Formalin-fixed paraffin-embedded (FFPE) tissue samples of all 42 patients were re-evaluated. Histopathological classification was done according to the WHO 2010 classification [14]. The proportion of necrosis in the tumoral tissue was evaluated to determine the effect of preoperative chemo-radiotherapy. For every patient, one FFPE sample of tumor tissue and one FFPE sample of normal colon mucosa were selected, except one outside case that contained only tumor tissue. To evaluate the loss of MMR proteins, monoclonal MLH1 (Cellmarque clone G168-728, dilution 1/50), MSH2 (Cellmarque clone G219-129, dilution 1/50), MSH6 (Cellmarque clone 44, dilution 1/50) and PMS2 (Cellmarque clone MRQ-28, dilution 1/25) antibodies were used. Four micrometer sections were prepared from FFPE tumor and normal colon mucosal samples for IHC staining. Following incubation with each of the primary antibodies, visualization was achieved with an automated immune-stainer, Ventana XT, using the Ultraview Universal DAB Detection Kit and DAB chromogen (Ventana Medical Systems, Tucson, AZ, USA). Nuclear staining of the normal colon mucosal epithelium or the tumor cells and lymphocytes in the lamina propria were accepted as positive controls. The loss of nuclear staining in tumor cells were scored by estimating the ratio of the unstained cells among the stained neoplastic cells and grouped as follows: 0%–9% loss, 10%–25% loss, 26%–50% loss, 51%–75% loss and 76%–100% loss of nuclear staining in neoplastic cells. Examination and scoring of the IHC stained slides were done by two authors (IK, SY) who were blinded to the groups. As we found that loss of more than 75% of nuclear staining in tumor tissue was significantly correlated with the results of the MSI analysis, we accepted loss of more than 75% of the nuclear staining for MMR protein expression in tumor tissue as the cut-off for MMR protein deficiency [15].
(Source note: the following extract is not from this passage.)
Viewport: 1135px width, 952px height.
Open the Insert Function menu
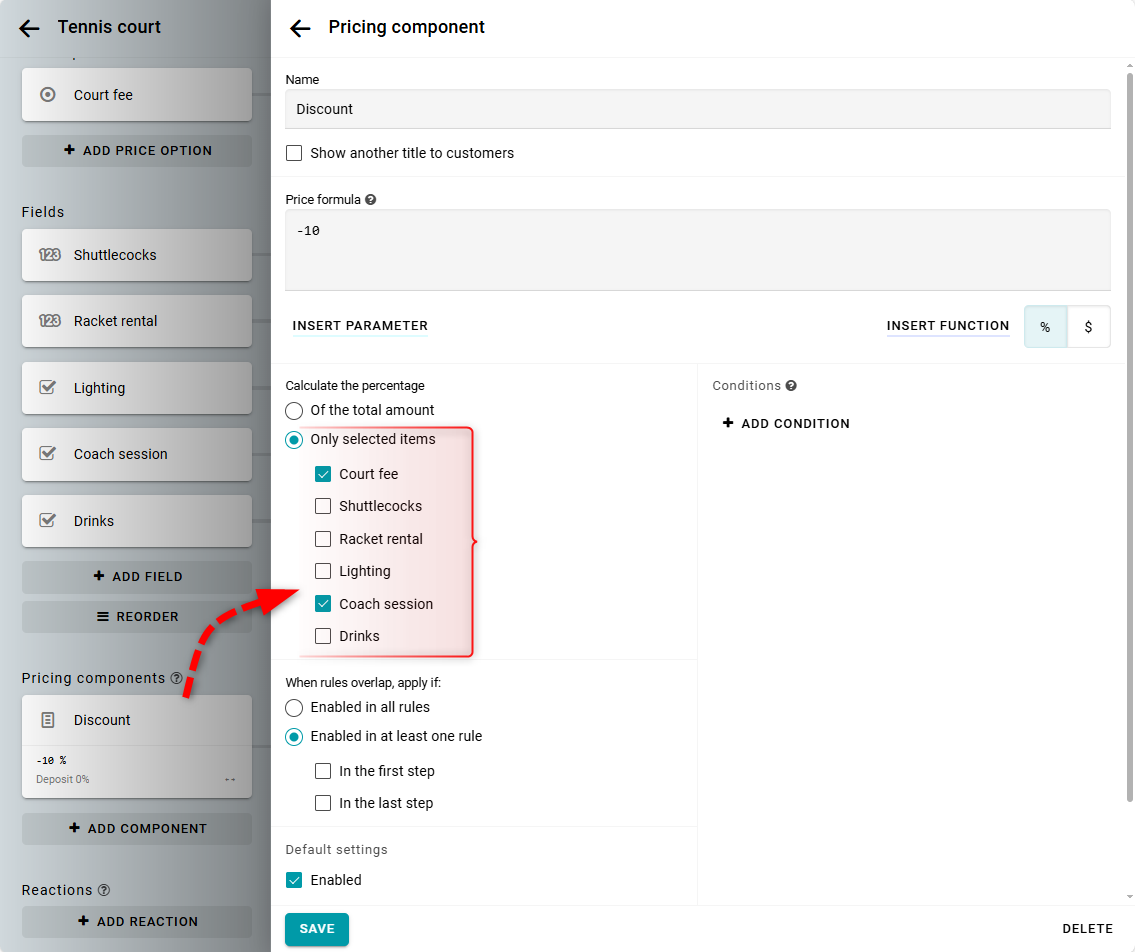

DNA isolation and microsatellite instability analysis

Eight sections (5 mm thick) of FFPE tumor tissue blocks were used for DNA isolation. Areas of tumor cells were selected by microscopic dissection, and DNA isolation was performed using the Qiagen, QIAamp DNA FFPE tissue kit. At the same time, DNA extraction was also performed on the normal colon mucosal samples from each patient. DNA samples were amplified by using primers in the Promega MSI analysis kit (version 1.2). The loci evaluated in this study are shown in Table 1. The detection of a difference in one locus was considered as low MSI, while a difference in two or more of the five loci was considered as high MSI [16]. Electropherograms of tumor and normal tissues were compared using the Gene Mapper 4.0 (Applied Biosystems) program [17].

Table 1:

The microsatellite loci evaluated in this study.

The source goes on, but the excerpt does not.